▶ REQUIREMENT: Starting with the line containing "You are a computer-use agent. This" and going on through the line containing "Task: Select the Osoba prywatna radio button", return the lines of the data below exactly, and only those.

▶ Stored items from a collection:

------------

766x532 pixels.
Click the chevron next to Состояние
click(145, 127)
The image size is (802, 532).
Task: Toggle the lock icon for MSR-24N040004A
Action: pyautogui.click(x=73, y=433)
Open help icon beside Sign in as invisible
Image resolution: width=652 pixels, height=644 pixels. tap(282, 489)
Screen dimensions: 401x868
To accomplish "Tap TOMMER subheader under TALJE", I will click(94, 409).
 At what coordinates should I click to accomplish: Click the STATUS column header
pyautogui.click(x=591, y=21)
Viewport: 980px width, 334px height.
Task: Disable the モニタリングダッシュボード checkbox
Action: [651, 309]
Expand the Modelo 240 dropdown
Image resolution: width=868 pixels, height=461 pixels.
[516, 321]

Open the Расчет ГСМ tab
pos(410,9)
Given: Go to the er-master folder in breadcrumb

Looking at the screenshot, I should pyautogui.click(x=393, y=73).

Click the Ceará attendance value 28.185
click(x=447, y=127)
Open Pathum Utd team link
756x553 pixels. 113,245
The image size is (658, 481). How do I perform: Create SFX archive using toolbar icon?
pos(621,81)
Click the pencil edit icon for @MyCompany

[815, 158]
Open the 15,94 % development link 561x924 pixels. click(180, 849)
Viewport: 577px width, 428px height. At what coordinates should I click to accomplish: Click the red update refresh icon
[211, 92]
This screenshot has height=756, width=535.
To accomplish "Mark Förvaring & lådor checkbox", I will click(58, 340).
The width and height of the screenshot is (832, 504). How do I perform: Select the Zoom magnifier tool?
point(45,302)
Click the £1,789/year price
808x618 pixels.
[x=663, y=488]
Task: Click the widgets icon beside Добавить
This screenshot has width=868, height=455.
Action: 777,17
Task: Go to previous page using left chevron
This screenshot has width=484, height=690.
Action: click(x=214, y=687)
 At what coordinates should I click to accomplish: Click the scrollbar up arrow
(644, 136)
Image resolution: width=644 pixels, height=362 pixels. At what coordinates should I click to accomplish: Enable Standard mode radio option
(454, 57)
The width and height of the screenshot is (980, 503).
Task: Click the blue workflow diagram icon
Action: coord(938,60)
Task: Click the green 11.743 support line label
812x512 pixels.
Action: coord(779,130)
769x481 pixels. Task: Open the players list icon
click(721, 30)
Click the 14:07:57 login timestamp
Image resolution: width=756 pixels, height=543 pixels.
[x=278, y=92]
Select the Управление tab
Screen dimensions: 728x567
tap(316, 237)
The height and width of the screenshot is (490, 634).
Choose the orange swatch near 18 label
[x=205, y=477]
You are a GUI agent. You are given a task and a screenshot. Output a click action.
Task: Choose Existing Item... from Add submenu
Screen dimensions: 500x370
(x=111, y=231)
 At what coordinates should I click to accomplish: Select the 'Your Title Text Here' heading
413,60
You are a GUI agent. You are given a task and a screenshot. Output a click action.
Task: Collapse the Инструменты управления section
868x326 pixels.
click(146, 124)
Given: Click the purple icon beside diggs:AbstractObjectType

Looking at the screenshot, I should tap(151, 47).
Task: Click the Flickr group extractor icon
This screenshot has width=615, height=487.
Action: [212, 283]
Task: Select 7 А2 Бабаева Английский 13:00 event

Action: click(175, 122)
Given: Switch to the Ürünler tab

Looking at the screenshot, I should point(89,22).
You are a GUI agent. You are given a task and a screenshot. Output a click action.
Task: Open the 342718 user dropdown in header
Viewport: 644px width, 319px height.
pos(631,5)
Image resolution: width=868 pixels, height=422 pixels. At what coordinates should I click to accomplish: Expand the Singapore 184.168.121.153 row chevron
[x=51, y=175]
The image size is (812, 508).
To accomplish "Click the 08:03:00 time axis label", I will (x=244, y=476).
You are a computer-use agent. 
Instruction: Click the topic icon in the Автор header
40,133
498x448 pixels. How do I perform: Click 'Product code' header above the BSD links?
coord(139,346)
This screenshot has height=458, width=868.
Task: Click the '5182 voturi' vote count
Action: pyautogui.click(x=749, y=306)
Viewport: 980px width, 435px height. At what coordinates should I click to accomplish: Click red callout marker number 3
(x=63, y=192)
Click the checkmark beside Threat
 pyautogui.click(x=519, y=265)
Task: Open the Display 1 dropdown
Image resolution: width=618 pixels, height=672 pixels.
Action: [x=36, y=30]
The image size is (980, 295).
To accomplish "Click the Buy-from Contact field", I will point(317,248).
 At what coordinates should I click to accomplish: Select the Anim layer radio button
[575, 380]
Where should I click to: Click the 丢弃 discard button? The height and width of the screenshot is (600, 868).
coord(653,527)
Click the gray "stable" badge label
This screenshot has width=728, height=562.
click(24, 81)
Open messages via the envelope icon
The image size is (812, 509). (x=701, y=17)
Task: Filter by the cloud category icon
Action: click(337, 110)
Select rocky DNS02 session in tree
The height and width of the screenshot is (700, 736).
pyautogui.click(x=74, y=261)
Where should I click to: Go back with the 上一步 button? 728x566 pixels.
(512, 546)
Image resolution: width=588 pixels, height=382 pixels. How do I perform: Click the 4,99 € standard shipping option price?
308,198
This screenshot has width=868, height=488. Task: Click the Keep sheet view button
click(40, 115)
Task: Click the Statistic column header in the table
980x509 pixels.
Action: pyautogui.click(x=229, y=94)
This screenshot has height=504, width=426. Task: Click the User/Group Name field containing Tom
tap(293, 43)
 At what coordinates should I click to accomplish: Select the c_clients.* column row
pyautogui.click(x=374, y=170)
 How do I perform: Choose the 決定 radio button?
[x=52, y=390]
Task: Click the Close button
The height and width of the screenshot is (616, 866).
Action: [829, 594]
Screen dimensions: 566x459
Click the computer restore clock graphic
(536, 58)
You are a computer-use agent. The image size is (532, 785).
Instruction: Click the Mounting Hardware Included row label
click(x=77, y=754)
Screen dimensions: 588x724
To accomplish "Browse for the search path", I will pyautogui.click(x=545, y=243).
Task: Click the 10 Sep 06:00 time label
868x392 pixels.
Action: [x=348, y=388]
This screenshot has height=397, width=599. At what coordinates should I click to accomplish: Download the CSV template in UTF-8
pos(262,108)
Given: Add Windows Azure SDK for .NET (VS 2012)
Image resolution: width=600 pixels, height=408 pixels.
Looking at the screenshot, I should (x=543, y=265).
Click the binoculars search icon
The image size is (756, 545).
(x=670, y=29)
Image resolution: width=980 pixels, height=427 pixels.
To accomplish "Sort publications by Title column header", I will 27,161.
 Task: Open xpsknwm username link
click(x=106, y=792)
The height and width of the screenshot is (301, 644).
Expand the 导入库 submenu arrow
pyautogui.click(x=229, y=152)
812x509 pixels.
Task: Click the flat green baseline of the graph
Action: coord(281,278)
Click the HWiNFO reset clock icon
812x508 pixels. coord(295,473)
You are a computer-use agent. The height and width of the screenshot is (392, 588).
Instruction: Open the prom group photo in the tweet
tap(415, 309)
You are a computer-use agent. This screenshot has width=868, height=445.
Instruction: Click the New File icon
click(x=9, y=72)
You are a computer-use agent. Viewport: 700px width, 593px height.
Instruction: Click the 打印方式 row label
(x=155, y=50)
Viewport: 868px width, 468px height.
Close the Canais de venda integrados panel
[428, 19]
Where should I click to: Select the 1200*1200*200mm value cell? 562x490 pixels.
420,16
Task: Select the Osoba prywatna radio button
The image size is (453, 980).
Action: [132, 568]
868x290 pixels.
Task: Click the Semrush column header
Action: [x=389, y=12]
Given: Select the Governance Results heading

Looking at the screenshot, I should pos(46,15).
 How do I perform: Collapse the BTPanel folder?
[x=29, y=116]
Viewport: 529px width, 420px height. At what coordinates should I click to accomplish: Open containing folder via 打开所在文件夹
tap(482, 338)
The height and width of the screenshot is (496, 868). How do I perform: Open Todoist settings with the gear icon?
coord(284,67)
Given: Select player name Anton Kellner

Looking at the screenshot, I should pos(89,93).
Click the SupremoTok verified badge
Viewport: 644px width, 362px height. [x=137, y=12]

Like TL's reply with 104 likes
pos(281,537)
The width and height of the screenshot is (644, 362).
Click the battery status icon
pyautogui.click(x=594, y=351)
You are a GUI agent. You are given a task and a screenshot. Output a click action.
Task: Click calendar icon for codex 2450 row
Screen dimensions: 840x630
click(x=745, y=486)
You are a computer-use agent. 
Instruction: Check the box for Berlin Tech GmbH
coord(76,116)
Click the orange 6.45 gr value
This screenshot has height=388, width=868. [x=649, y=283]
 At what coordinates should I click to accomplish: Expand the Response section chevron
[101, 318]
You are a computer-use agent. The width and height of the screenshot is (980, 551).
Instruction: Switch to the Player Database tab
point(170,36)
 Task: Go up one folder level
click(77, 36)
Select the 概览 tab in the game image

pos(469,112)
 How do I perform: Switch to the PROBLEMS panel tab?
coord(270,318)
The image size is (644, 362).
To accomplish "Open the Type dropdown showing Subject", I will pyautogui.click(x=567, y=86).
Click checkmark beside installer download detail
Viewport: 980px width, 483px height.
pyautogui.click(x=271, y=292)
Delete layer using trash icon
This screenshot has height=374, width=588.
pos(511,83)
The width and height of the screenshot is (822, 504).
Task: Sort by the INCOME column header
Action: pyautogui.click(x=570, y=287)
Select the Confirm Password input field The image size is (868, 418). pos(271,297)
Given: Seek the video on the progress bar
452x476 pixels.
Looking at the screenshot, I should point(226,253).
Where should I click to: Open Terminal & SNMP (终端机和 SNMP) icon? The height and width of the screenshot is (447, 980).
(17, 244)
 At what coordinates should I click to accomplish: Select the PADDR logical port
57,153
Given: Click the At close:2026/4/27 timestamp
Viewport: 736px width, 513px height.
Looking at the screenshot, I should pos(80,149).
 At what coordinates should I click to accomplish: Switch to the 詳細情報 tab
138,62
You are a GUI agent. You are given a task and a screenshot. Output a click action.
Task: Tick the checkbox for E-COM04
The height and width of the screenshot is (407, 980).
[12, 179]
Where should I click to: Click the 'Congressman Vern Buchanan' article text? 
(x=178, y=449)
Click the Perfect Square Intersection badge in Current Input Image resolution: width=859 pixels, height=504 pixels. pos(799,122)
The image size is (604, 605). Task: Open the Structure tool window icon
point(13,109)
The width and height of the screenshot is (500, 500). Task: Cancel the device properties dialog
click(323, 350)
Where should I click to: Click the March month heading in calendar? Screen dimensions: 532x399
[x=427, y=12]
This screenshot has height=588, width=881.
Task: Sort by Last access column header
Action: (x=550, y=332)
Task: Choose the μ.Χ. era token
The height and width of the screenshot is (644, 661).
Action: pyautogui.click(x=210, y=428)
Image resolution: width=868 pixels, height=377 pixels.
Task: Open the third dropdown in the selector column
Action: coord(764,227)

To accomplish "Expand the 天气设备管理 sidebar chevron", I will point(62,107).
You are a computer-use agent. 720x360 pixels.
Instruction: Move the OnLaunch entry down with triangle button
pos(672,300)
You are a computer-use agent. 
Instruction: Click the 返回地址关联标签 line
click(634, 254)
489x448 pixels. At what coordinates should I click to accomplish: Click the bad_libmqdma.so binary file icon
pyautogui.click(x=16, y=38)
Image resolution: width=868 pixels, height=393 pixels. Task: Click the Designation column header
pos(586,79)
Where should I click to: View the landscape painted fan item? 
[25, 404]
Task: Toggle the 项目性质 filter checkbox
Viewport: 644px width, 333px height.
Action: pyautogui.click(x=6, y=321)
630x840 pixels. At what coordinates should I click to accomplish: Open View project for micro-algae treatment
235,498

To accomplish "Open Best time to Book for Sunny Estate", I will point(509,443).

------------

▶ ANSWER SECTION:
You are a computer-use agent. This screenshot has width=868, height=445.
Instruction: Click the New File icon
click(x=9, y=72)
You are a computer-use agent. Viewport: 700px width, 593px height.
Instruction: Click the 打印方式 row label
(x=155, y=50)
Viewport: 868px width, 468px height.
Close the Canais de venda integrados panel
[428, 19]
Where should I click to: Select the 1200*1200*200mm value cell? 562x490 pixels.
420,16
Task: Select the Osoba prywatna radio button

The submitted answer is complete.